Example 1: Observing Tasks on Different Cores
This example creates two simple tasks that do nothing but print which core they are running on.
Code
#include <stdio.h>
#include "freertos/FreeRTOS.h"
#include "freertos/task.h"
#include "esp_log.h"
static const char *TAG = "SMP_DEMO";
// A simple task that prints its core ID in a loop
void core_display_task(void *pvParameters)
{
// The parameter is the task's name
char *task_name = (char *)pvParameters;
while (1)
{
ESP_LOGI(task_name, "Hello! I am running on Core %d", xPortGetCoreID());
vTaskDelay(pdMS_TO_TICKS(1000));
}
}
void app_main(void)
{
ESP_LOGI(TAG, "Starting SMP Demo.");
// The main task is running on a specific core (usually Core 1 on ESP32)

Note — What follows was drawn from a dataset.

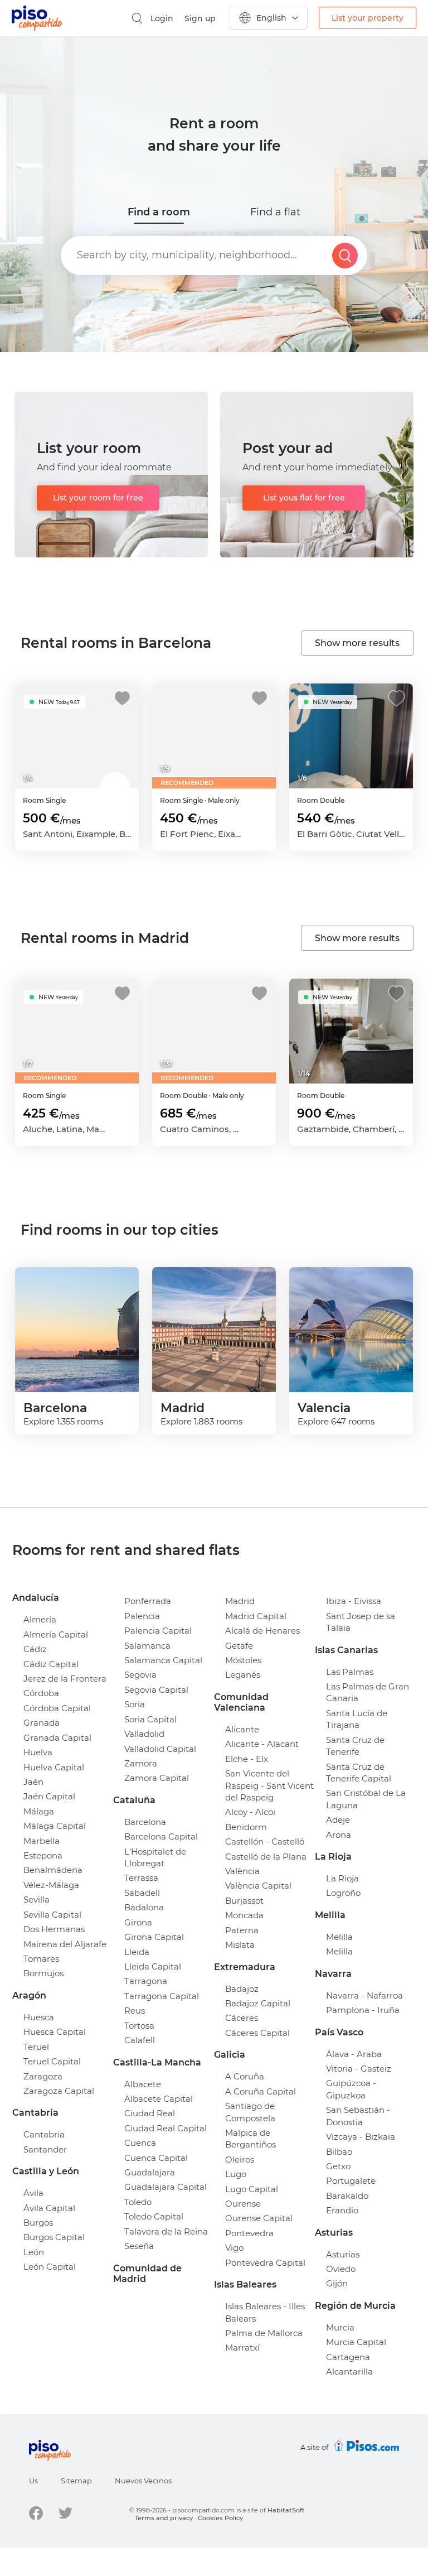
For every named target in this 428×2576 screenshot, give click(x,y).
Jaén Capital (49, 1796)
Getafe (239, 1645)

ESP_LOGI(TAG, "app_main is running on Core %d", xPortGetCoreID());
// Create two instances of the same task.
// FreeRTOS scheduler will automatically distribute them across available cores.

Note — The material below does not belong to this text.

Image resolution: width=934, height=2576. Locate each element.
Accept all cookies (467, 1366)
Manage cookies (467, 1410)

xTaskCreate(core_display_task, "Task_A", 2048, "Task_A", 5, NULL);
xTaskCreate(core_display_task, "Task_B", 2048, "Task_B", 5, NULL);
}
Build and Flash Instructions
- Open VS Code with the ESP-IDF extension.
- Create a new project.
- Copy the code above into your
main.c
file. - Build the project (Click the “Build” button in the status bar).
- Flash the project to your ESP32 board (Click the “Flash” button).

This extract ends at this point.